------ Information provided
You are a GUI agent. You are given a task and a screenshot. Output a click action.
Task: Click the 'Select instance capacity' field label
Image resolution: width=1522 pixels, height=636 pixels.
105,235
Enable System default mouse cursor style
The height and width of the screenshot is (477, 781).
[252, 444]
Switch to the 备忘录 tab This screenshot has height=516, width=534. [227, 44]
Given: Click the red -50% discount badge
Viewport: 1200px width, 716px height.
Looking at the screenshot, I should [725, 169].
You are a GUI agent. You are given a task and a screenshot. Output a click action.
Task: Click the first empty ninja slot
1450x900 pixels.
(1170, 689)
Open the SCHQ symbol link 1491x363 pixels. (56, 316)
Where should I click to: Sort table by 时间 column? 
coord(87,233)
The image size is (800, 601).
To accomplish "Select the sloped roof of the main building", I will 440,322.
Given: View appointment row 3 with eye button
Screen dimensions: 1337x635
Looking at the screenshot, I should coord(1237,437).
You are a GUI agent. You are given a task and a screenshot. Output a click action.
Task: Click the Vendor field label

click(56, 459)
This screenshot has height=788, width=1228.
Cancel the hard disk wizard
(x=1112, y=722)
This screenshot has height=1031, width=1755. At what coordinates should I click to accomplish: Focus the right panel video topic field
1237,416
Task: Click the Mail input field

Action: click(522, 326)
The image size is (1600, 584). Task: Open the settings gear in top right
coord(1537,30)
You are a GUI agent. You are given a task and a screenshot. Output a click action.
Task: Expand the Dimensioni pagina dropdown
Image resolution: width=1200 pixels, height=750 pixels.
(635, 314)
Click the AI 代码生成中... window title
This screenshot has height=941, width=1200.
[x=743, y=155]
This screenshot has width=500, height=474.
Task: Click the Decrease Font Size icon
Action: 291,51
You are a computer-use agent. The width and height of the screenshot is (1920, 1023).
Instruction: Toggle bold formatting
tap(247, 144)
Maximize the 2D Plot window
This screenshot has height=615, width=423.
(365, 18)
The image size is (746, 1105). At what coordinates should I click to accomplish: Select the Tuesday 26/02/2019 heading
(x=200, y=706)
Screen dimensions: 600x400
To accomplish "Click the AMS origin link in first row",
------------
Everything in the data should be copied exactly. Leave nothing out.

# Completed task
You are a GUI agent. You are given a task and a screenshot. Output a click action.
Task: Click the 'Select instance capacity' field label
Image resolution: width=1522 pixels, height=636 pixels.
105,235
Enable System default mouse cursor style
The height and width of the screenshot is (477, 781).
[252, 444]
Switch to the 备忘录 tab This screenshot has height=516, width=534. [227, 44]
Given: Click the red -50% discount badge
Viewport: 1200px width, 716px height.
Looking at the screenshot, I should [725, 169].
You are a GUI agent. You are given a task and a screenshot. Output a click action.
Task: Click the first empty ninja slot
1450x900 pixels.
(1170, 689)
Open the SCHQ symbol link 1491x363 pixels. (56, 316)
Where should I click to: Sort table by 时间 column? 
coord(87,233)
The image size is (800, 601).
To accomplish "Select the sloped roof of the main building", I will 440,322.
Given: View appointment row 3 with eye button
Screen dimensions: 1337x635
Looking at the screenshot, I should coord(1237,437).
You are a GUI agent. You are given a task and a screenshot. Output a click action.
Task: Click the Vendor field label

click(56, 459)
This screenshot has height=788, width=1228.
Cancel the hard disk wizard
(x=1112, y=722)
This screenshot has height=1031, width=1755. At what coordinates should I click to accomplish: Focus the right panel video topic field
1237,416
Task: Click the Mail input field

Action: click(522, 326)
The image size is (1600, 584). Task: Open the settings gear in top right
coord(1537,30)
You are a GUI agent. You are given a task and a screenshot. Output a click action.
Task: Expand the Dimensioni pagina dropdown
Image resolution: width=1200 pixels, height=750 pixels.
(635, 314)
Click the AI 代码生成中... window title
This screenshot has height=941, width=1200.
[x=743, y=155]
This screenshot has width=500, height=474.
Task: Click the Decrease Font Size icon
Action: 291,51
You are a computer-use agent. The width and height of the screenshot is (1920, 1023).
Instruction: Toggle bold formatting
tap(247, 144)
Maximize the 2D Plot window
This screenshot has height=615, width=423.
(365, 18)
The image size is (746, 1105). At what coordinates should I click to accomplish: Select the Tuesday 26/02/2019 heading
(x=200, y=706)
Screen dimensions: 600x400
To accomplish "Click the AMS origin link in first row",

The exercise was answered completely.